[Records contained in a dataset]
= = = = =
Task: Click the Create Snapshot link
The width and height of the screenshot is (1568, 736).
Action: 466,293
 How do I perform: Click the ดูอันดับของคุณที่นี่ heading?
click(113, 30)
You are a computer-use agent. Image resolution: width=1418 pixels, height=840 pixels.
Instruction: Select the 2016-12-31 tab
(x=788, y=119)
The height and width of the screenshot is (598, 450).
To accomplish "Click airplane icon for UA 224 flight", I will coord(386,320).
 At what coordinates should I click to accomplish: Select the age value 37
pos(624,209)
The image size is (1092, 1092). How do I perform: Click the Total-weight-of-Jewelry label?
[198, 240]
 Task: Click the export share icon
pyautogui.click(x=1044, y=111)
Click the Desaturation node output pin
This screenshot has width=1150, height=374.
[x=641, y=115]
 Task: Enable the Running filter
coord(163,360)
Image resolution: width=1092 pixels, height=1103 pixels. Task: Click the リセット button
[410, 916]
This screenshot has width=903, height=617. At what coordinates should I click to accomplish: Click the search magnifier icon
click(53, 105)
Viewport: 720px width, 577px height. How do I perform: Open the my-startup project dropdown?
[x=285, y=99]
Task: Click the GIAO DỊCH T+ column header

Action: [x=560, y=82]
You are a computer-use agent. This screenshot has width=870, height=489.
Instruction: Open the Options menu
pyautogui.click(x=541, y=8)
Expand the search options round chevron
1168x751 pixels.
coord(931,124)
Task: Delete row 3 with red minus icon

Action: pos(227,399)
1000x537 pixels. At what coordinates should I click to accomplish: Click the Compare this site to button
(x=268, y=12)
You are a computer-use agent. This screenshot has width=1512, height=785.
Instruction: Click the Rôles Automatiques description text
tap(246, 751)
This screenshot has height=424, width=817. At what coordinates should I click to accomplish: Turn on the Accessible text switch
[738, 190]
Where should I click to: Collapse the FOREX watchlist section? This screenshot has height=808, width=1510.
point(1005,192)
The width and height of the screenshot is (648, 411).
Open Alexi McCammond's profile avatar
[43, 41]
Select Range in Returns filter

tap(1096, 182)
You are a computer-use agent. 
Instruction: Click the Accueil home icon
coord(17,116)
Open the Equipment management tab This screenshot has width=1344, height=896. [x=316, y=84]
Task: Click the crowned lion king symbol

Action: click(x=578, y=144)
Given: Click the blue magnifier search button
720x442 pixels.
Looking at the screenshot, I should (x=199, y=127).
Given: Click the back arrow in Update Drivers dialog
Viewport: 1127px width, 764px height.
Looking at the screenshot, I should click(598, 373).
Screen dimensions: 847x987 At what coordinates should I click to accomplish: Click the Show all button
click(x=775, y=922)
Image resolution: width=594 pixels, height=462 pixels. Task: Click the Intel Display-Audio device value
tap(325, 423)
= = = = =
_Try it_
Please go line by line through the records above, copying each one that holds the string "agent".

_Result below_
You are a computer-use agent. Image resolution: width=1418 pixels, height=840 pixels.
You are a computer-use agent. This screenshot has width=870, height=489.
You are a computer-use agent. This screenshot has width=1512, height=785.
You are a computer-use agent. 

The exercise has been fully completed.